1章1節

1章1節

 ヌルシナイ大陸中部には大きな山脈、レッドマウンテンがそびえ立ち、大陸を東西に二分していた。


 その山は神話において、神の軍勢が反逆者である悪魔の軍勢と対峙した山と伝えられ、山の地中には悪魔が今でも封じ込まれていると、語り継がれている。しかし、現代においては神と悪魔ではなく、魔法と科学が激闘を繰り広げていた。


 魔法使いの軍隊である法皇軍はその山脈のふもとから少し距離を置いたところに陣を敷いて、そこから魔法で山を飛び越えて、科学の兵隊である新国家軍を襲っていた。そうすることで法皇軍は一方的に攻撃を加えることに成功していたのだ。


 対する新国家軍は山を乗り越えなければならず、そのために2つの作戦を練っていた。


 1つは飛行戦艦で山を空から突破して、そのまま敵の本陣に攻撃を加えるというもの。この作戦なら切り札であるレーザーキャノンを敵陣に打ち込めるほか、兵士たちを輸送することで、一気に攻めることが可能となる。レーザーは密集している敵に打ち込む際、その真骨頂が発揮できるのだ。

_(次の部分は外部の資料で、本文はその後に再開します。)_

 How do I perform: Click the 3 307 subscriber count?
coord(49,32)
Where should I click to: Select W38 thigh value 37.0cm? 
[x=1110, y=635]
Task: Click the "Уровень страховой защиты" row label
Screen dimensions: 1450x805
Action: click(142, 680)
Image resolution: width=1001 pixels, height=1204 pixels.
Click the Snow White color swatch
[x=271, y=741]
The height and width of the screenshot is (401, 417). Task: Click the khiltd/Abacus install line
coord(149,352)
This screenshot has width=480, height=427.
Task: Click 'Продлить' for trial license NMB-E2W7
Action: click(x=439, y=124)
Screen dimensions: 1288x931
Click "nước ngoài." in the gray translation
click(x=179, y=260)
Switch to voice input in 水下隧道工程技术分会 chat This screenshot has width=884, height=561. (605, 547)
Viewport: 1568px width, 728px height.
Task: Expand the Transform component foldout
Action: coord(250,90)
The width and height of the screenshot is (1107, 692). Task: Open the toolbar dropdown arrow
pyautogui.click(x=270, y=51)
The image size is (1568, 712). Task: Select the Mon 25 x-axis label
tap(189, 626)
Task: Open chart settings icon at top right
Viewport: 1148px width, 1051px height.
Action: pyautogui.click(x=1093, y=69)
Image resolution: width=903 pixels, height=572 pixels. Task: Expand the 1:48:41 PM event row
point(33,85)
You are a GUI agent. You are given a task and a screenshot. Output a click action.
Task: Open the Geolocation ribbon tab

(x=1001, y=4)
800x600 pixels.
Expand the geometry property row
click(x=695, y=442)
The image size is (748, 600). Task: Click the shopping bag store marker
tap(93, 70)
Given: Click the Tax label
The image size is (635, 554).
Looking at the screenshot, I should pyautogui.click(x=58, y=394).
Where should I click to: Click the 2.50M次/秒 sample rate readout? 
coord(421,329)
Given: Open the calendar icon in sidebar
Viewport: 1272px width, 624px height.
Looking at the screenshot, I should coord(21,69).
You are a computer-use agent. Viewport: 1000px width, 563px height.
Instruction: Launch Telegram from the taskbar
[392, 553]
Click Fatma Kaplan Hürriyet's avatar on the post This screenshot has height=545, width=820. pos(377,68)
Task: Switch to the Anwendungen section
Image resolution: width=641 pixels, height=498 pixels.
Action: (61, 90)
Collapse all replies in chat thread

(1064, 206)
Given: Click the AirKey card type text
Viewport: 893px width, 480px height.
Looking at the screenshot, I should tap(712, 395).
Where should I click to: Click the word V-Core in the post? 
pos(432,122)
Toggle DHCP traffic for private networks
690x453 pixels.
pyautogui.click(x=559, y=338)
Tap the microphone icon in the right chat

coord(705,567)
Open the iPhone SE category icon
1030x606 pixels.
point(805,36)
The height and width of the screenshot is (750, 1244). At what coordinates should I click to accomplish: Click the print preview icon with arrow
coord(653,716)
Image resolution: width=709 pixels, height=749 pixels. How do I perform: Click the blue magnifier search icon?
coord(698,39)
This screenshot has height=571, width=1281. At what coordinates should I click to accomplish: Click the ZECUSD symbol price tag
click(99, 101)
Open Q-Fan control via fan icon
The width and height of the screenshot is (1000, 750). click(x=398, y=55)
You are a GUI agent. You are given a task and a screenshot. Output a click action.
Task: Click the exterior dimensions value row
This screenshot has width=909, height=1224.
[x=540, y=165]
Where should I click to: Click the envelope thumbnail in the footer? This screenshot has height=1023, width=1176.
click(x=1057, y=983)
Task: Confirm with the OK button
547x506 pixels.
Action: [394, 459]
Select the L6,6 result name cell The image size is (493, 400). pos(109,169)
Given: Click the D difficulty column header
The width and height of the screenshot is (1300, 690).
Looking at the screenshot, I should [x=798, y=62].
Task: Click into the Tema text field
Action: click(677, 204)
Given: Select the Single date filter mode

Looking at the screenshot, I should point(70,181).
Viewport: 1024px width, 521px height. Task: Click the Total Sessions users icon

 しかし、飛行戦艦を飛ばすとなると警戒しなければいけないことが1つある。それは敵が素直にレッドマウンテンの上空を泳がせてはくれないことである。


 当然戦艦に対して敵は攻撃を加えてくる。新国家軍の参謀本部である大本営は1度だけ、駆逐艦と戦闘機にレッドマウンテン上空の法皇軍への攻撃の指令を出したのだが、送られた駆逐艦1隻と戦闘機5機はすべて撃墜されてしまっていた。


 それぞれの戦闘記録を確認したところ、駆逐艦には100人の部隊を、戦闘機にはそれぞれ15人の部隊を向かわせていたことが判明したのだ。おそらく敵は何かしらの方法で山への侵入を感知し、こちらの戦力を明白にさせ、直ちに適切な部隊を向かわせたのだろうと大本営は判断した。


 これにより、戦艦だけでなく戦闘機も対処されてしまうため、航空機での突破は不可能だということが判明した。


 そのことが分かり次第、参謀たちはすぐに2つ目の作戦に移行した。山を歩兵たちに進ませて、そのまま敵陣に攻撃を加えるという、とてもむちゃな作戦であった。


 この作戦の問題点、それは補給にある。山を踏破するとそれだけで兵士たちは体力を持っていかれ、輸送車などのモービルも未開拓の道を進むのは困難である。兵士たちに物資を持ち運ばせて山を踏破させ、その上に戦闘するなど勝ち目があるはずない。


 このような無謀な作戦を考え始めるほど、新国家軍は追い詰められていたのだ。


 重い空気の大本営にて、レッドマウンテン周辺の地図に視線を落としながら、参謀の一人がこうつぶやいた。


 「せめて、山にトンネルか抜け道のようなものがあれば、この状況も解決できるのだが……」


 参謀として無理な命令を出すわけにはいけない反面、勝たなければならないという状況が故に、兵士だけでなく上官たちもみな疲弊しているのだった。